Throughput Rates of Digital Systems

 
The electrical resistance strain gage is an inherently analog device that utilizes changes in the relative resistance of the gage to quantify mechanical strains in the surface to which it is attached. Of course, as readers probably already know, the strain gage is typically connected to some form of instrumentation that incorporates a Wheatstone bridge circuit to provide an analog electrical signal that varies as the strain changes. Indeed, most sensors -- whether they be strain-gage-based transducers, LVDT's, thermocouples, piezoelectric devices, or a wide variety of others -- ultimately produce such a signal.
 
Unfortunately, the digital computers increasingly incorporated into measurement systems are inherently incompatible with these analog signals.
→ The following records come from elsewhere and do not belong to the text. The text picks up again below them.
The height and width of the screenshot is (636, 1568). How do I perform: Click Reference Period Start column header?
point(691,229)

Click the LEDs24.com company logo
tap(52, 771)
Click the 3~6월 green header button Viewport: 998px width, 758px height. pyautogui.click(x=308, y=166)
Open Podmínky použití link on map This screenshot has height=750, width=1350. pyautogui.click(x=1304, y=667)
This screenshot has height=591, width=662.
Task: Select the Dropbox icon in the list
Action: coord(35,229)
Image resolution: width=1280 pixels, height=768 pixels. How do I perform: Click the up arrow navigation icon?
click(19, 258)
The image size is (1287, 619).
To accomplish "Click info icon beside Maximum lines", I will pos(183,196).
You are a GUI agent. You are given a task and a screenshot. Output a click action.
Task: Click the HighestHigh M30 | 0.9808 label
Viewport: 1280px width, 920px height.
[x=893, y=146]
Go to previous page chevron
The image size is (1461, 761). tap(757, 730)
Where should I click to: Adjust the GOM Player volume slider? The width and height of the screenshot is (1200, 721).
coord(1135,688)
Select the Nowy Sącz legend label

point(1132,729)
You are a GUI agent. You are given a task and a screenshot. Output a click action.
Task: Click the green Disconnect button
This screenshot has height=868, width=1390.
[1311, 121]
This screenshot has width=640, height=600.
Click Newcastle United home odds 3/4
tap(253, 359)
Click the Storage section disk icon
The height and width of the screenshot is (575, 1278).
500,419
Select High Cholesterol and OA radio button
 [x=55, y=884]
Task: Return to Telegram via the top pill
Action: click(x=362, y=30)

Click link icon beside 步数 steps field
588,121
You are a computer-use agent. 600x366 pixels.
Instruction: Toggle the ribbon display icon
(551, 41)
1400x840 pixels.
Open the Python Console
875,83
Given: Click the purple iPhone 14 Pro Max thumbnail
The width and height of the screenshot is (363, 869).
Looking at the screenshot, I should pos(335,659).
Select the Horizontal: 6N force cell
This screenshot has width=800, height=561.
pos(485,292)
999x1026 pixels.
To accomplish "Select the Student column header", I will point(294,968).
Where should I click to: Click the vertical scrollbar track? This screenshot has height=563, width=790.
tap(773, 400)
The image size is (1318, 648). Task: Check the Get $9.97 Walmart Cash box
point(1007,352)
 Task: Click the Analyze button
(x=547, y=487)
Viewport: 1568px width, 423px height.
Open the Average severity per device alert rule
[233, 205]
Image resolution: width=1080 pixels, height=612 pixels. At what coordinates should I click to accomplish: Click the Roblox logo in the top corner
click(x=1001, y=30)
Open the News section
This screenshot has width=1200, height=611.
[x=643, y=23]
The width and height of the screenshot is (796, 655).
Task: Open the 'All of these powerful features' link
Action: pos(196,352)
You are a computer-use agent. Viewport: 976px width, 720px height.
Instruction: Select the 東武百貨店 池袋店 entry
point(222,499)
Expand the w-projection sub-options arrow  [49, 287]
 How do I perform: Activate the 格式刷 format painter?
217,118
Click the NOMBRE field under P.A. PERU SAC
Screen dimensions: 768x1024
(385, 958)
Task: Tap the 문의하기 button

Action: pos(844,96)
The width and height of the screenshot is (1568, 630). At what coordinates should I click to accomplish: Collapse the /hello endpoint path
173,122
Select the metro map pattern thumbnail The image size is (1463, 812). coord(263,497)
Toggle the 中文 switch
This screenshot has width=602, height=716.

To store measurement data in digital form, the analog signal must be sampled at various points in time and converted to numbers, i.e., the signal must be digitized. Ideally, the time between samples should be vanishingly small (approaching zero). But we know from arithmetic that anything divided by zero is infinitely large. And, of course, the computer can only handle a finite number of data points. The question then becomes how infrequently to sample. If the signal is oscillating on a regular basis, then a minimum of ten data points per period, for the highest frequency component to reasonably reconstruct the signal in the time domain, are required. In the frequency domain, any rate of more than two samples per period will suffice. In order for these conditions to be met, a digital measurement system must have a sufficient throughput rate.